(Dataset excerpts)
☆ ☆ ☆ ☆
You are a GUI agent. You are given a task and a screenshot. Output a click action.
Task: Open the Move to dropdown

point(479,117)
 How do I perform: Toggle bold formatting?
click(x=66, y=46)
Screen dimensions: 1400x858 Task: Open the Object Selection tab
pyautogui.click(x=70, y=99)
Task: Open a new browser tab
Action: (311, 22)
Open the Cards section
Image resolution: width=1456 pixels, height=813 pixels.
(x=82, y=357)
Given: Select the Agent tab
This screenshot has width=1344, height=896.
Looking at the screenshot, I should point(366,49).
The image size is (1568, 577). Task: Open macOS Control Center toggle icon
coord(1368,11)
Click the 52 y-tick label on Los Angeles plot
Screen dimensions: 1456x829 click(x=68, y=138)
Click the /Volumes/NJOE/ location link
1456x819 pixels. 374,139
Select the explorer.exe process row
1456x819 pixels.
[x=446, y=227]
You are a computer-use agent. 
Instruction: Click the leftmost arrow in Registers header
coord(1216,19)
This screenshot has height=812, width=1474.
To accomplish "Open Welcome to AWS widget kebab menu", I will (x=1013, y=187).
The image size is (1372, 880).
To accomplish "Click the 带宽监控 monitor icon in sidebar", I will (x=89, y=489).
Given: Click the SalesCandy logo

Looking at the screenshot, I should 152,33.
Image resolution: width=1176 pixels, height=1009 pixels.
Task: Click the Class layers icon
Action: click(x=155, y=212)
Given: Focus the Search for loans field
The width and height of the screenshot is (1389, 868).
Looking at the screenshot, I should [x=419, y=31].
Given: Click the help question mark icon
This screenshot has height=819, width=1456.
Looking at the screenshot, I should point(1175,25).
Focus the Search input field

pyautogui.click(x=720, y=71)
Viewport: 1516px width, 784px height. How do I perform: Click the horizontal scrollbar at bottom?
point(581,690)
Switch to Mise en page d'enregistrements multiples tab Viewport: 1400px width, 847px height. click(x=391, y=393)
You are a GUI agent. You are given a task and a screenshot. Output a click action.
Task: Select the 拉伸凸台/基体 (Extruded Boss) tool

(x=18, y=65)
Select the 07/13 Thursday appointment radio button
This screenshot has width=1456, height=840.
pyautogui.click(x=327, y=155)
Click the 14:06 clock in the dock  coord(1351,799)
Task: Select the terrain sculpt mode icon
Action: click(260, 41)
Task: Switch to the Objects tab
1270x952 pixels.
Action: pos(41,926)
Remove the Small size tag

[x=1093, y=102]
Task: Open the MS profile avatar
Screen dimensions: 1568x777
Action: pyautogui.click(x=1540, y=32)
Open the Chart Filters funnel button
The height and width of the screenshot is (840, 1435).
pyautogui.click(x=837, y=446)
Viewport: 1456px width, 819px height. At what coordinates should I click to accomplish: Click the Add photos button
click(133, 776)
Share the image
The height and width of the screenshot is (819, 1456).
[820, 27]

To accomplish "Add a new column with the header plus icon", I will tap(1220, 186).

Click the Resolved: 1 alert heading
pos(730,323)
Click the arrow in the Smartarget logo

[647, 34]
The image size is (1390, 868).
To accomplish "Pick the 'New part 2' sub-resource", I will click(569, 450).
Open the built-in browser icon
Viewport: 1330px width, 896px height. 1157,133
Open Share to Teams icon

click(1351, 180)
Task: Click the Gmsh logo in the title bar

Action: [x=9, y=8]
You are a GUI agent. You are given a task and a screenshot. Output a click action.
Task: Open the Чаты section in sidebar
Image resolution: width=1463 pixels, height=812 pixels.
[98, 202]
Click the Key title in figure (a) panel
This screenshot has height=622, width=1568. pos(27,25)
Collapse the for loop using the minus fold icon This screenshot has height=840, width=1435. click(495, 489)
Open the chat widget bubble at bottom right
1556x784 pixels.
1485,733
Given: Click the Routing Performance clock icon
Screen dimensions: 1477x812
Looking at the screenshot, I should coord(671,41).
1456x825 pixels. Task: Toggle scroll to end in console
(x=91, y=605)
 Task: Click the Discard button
☆ ☆ ☆ ☆
Take the line with "Task: Click the Gmsh logo in the title bar" and all lines after it through the end of the records, and write them out exactly; include nothing else.

Task: Click the Gmsh logo in the title bar

Action: [x=9, y=8]
You are a GUI agent. You are given a task and a screenshot. Output a click action.
Task: Open the Чаты section in sidebar
Image resolution: width=1463 pixels, height=812 pixels.
[98, 202]
Click the Key title in figure (a) panel
This screenshot has height=622, width=1568. pos(27,25)
Collapse the for loop using the minus fold icon This screenshot has height=840, width=1435. click(495, 489)
Open the chat widget bubble at bottom right
1556x784 pixels.
1485,733
Given: Click the Routing Performance clock icon
Screen dimensions: 1477x812
Looking at the screenshot, I should coord(671,41).
1456x825 pixels. Task: Toggle scroll to end in console
(x=91, y=605)
 Task: Click the Discard button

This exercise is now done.